# ways to work in the states.



## rebecca bilyeu (Apr 22, 2010)

so basic question and may seem silly being a year or so out from returning to the states, but I just wanted to ask, once I am in the states how can I and my dog(s) be put to use? 

Obviously there are formal teams through FEMA and such looking into it the task force teams, but I was wondering what avenues there are for someone who may not be in an area with a SAR team or task force and someone who is trained an ready to be put to work. (husband being military don't know where we will end up and some of the places i cannot find SAR teams around)
I don't want to be one of those people who just show up as its rude and gets in peoples way, but want to be able to assit when I can. Someone suggested contacting the county PD and putting my name out there if they need anyone. 

any help or advice would be great, even if I am a few years ahead, I just want to make sure he can still do what he loves doing and finding people, and obviously helping anyone I can.

thanks everyone


----------



## Melody Greba (Oct 4, 2007)

Don't know if you know about this link, but it has a list of search teams by state. http://www.sar-info.com/index.php


----------



## Nancy Jocoy (Apr 19, 2006)

● **Provided data**:
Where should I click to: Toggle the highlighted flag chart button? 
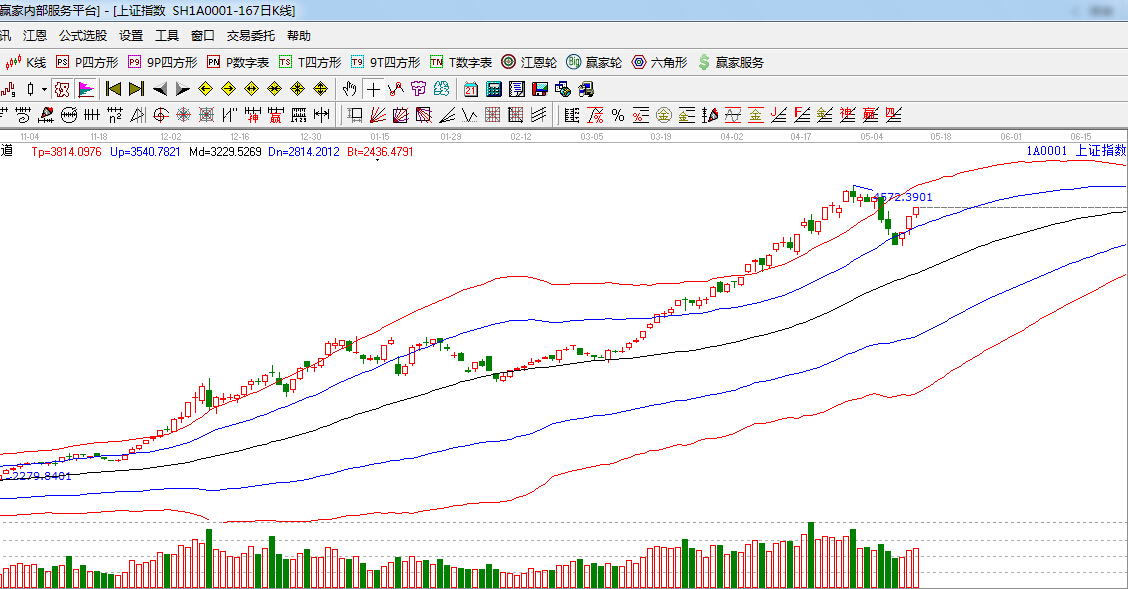click(x=86, y=88)
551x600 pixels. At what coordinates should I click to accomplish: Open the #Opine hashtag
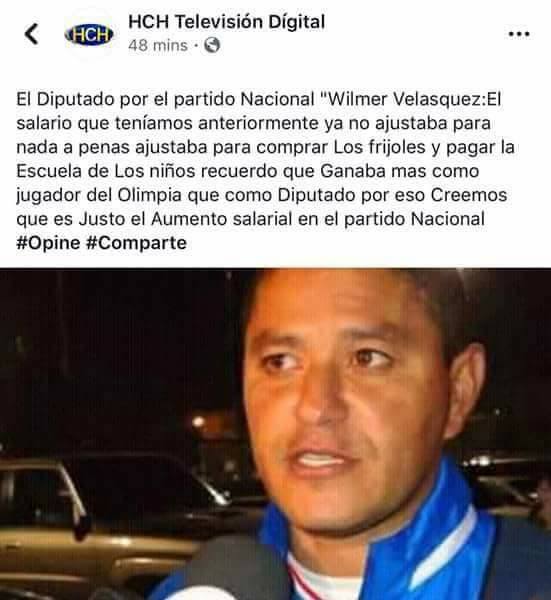tap(48, 243)
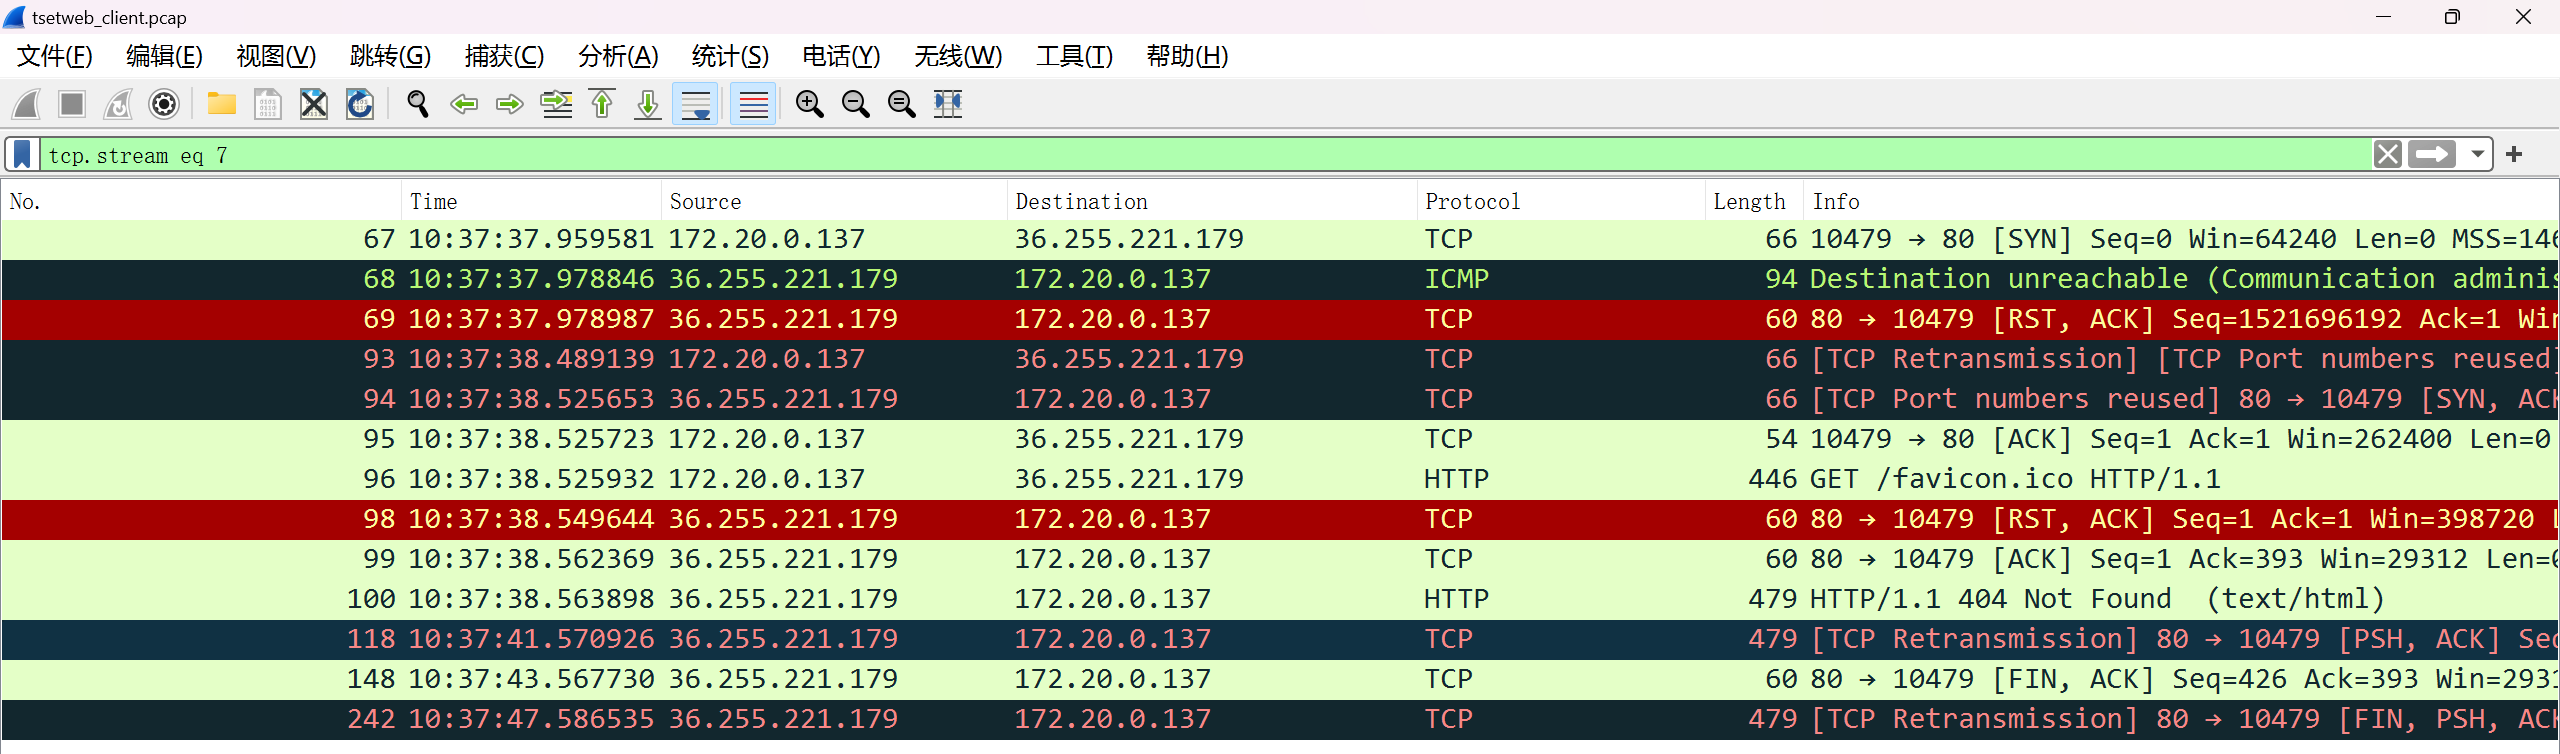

● **Tasks for this exercise**:
1. Name every person who posted in the forum thread on search-and-rescue dog work, in the order they appear.
2. Reproduce the passage in the forum thread on search-and-rescue dog work that begins at the words "## rebecca bilyeu" and stops after the words "put to use?".

● **Answers**:
1.
rebecca bilyeu
Melody Greba
Nancy Jocoy

2.
## rebecca bilyeu (Apr 22, 2010)

so basic question and may seem silly being a year or so out from returning to the states, but I just wanted to ask, once I am in the states how can I and my dog(s) be put to use?